Are you absolutely sure this is the bottleneck in your application? Have you profiled? If yes, then the way you're going to speed this up is through microoptimization, not through advanced algorithms. Are you making lots of iterations through the while loop because most of the plane is unsafe?
You could split your plane in lots of little rectangles (slightly quadtree-related) and save which rectangles are hit by at least one of the circles.
When you look for a insertion-point, you'll just have to look for some "empty" ones (which doesn't need any random jumps and is possible in constant time).
The number and constellation of rectangles can be computed by the radius.
Just an outline, since this solution is fairly involved.
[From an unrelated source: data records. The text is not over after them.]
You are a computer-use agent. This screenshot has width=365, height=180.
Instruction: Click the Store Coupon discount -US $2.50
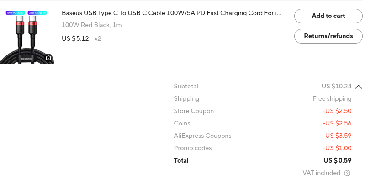coord(337,111)
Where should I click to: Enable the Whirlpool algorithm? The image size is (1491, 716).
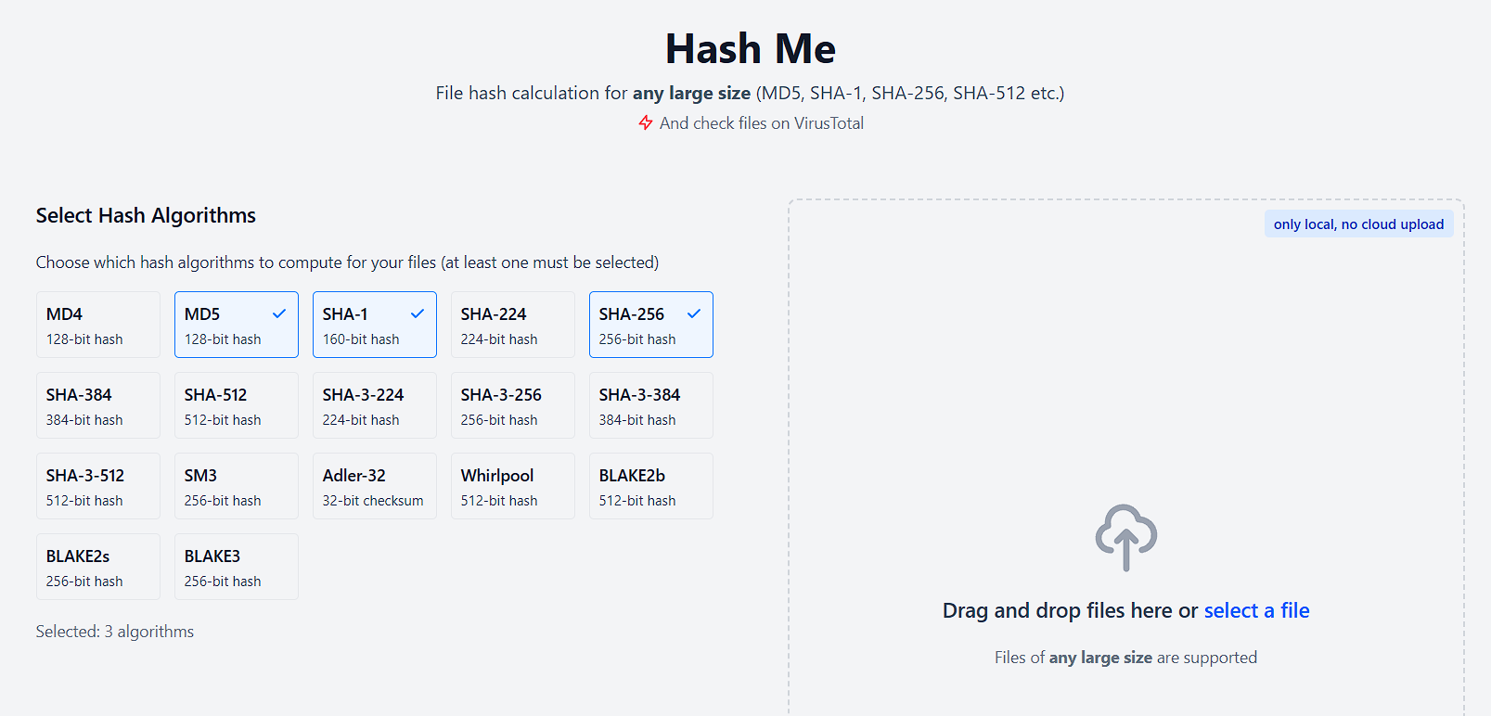(x=512, y=485)
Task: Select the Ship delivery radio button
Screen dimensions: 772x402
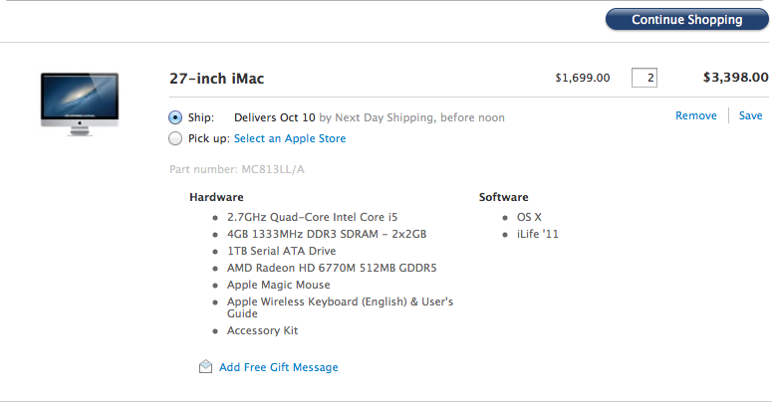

If you want to guarantee you always find a place to put a circle if it's possible, you can do the following. Consider each existing circle C. We will try to find a location where we can place the new circle so that it is touching C. For each circle D (other than C) that is sufficiently close to C, there will be a range of angles where placing a new circle at one of those angles around C will make it intersect with D. Some geometry will give you that range. Similarly, for each of the four boundaries that are close enough to C, there will be a range of angles where placing a new circle at one of those angles will make it intersect with the boundary. If all these intervals cover all 360 degrees around C, then you cannot place a circle adjacent to C, and you will have to try the next circle, until there are no more candidates for C. If you find a place to put the new circle, you can move it some random distance away from C so that all your new circles do not have to be adjacent to an existing circle if that is not necessary.